* **Direction**
Lay out the listing from the line with "Click the Каталог heading" through the line with "click(x=495, y=209)", both included, as a Markdown table with the columns No. and Text. Number each line in No., put the line in Text, and leave out any blank lines.

* **Source records**
--- Begin ---
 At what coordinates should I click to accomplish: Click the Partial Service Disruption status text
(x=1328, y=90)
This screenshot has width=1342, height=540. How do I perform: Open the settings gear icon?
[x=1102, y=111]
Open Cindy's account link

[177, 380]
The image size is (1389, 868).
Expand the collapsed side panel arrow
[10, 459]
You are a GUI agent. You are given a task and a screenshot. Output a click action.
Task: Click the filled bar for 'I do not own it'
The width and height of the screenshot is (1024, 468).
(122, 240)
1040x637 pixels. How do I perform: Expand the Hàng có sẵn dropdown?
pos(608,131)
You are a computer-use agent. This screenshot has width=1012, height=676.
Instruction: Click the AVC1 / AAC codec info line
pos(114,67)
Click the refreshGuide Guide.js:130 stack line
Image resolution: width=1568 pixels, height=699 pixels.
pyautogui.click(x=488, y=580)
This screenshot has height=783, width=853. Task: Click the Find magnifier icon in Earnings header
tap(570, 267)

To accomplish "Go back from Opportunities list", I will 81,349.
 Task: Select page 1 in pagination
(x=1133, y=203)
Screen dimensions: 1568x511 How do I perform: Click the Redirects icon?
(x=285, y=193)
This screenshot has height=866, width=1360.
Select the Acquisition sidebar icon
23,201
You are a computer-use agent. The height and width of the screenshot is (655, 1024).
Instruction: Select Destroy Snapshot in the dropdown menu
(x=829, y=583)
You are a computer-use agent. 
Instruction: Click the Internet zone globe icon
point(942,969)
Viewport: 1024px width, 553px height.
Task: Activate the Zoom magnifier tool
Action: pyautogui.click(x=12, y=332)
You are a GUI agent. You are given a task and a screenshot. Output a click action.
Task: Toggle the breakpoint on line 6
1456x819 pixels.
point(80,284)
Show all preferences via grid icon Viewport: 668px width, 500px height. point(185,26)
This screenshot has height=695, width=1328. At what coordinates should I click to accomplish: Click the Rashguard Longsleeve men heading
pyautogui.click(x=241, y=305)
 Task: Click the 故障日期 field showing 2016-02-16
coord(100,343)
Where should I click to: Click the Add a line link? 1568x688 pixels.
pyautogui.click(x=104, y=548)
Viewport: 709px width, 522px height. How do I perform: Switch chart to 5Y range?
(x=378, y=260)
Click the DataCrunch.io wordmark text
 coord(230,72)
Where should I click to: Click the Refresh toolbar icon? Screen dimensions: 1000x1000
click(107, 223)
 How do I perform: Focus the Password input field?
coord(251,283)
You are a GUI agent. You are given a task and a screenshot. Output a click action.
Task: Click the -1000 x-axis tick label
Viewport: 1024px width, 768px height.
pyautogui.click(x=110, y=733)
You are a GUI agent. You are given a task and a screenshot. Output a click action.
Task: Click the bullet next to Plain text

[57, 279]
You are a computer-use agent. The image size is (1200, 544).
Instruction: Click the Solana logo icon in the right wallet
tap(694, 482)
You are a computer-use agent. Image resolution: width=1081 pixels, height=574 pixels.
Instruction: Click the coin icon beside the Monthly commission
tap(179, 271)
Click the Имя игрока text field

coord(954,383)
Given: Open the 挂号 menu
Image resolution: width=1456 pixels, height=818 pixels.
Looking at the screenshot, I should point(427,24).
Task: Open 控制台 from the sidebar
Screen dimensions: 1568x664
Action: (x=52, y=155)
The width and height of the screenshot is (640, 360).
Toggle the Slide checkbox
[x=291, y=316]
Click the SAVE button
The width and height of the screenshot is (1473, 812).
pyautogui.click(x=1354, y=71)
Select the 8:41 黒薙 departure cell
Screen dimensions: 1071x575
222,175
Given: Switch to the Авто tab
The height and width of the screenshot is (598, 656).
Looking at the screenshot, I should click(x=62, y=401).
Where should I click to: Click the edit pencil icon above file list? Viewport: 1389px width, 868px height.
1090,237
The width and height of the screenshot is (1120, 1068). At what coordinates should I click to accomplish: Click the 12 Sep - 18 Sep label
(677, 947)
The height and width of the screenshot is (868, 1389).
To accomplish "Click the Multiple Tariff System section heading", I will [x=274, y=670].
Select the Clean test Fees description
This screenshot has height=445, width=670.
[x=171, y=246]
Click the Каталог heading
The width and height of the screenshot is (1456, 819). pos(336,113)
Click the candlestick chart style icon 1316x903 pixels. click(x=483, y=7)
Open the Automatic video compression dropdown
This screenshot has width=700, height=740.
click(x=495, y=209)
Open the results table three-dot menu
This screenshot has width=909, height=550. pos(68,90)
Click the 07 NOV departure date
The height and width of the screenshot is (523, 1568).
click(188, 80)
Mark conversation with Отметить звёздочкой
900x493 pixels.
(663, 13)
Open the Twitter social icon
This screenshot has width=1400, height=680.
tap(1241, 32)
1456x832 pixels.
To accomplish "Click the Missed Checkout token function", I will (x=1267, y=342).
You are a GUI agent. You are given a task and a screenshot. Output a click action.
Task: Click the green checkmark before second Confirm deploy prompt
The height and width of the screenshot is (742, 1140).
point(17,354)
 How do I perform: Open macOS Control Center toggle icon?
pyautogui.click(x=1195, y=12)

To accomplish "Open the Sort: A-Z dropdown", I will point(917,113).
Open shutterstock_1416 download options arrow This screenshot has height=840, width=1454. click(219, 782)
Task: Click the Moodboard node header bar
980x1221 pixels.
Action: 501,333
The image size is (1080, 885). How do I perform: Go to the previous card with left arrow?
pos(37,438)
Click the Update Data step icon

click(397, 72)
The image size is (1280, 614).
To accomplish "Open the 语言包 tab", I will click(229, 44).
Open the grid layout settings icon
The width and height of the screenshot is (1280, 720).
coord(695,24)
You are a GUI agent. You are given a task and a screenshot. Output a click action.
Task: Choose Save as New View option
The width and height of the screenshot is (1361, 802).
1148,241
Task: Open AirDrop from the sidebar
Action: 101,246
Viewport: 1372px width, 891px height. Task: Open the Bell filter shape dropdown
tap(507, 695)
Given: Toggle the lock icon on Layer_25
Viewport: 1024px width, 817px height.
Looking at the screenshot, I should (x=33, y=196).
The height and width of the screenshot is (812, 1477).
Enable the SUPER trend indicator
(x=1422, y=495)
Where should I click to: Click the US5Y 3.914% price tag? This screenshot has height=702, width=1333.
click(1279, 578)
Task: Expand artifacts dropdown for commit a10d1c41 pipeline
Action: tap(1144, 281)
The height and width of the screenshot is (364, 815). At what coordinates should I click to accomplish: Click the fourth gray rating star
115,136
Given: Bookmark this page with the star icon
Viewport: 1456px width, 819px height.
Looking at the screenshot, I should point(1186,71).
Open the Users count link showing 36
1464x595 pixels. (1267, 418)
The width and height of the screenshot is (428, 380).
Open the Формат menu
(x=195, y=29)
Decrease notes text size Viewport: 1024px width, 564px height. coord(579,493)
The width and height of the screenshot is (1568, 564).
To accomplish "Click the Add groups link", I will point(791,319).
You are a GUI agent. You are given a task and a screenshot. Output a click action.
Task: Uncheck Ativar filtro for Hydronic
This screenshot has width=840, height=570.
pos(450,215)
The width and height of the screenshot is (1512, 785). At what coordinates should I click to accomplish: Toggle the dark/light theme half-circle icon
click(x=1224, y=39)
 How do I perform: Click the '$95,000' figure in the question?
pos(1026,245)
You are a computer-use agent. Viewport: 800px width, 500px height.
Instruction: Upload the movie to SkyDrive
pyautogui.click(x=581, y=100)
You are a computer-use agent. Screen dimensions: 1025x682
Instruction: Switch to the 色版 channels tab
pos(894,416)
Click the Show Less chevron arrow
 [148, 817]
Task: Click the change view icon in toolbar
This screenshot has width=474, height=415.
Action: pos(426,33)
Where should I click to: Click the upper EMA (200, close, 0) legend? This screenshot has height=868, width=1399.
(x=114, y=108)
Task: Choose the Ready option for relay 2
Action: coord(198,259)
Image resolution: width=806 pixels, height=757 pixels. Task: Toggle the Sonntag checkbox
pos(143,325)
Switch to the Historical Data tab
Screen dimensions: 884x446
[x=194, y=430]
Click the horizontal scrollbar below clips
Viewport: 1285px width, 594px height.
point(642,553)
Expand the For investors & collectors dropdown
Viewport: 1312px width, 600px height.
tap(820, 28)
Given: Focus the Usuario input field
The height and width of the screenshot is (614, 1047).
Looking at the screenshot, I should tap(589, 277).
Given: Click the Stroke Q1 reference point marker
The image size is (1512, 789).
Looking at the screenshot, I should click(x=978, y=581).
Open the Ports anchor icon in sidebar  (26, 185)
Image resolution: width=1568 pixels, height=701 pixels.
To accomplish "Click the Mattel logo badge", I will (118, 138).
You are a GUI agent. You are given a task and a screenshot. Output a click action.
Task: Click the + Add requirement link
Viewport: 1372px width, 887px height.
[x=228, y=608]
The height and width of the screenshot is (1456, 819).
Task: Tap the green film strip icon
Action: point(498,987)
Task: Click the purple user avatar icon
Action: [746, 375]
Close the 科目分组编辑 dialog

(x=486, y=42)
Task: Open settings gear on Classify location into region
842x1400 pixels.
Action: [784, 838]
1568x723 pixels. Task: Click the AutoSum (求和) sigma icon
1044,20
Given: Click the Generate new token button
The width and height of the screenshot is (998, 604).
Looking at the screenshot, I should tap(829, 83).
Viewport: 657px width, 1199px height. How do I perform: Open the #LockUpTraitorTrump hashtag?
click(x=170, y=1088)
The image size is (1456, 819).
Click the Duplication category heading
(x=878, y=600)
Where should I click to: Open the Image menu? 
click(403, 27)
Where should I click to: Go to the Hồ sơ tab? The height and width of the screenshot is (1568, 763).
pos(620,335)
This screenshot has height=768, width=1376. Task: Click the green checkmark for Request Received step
--- End ---
* **Exercise result**
| No. | Text |
|---|---|
| 1 | Click the Каталог heading |
| 2 | The width and height of the screenshot is (1456, 819). pos(336,113) |
| 3 | Click the candlestick chart style icon 1316x903 pixels. click(x=483, y=7) |
| 4 | Open the Automatic video compression dropdown |
| 5 | This screenshot has width=700, height=740. |
| 6 | click(x=495, y=209) |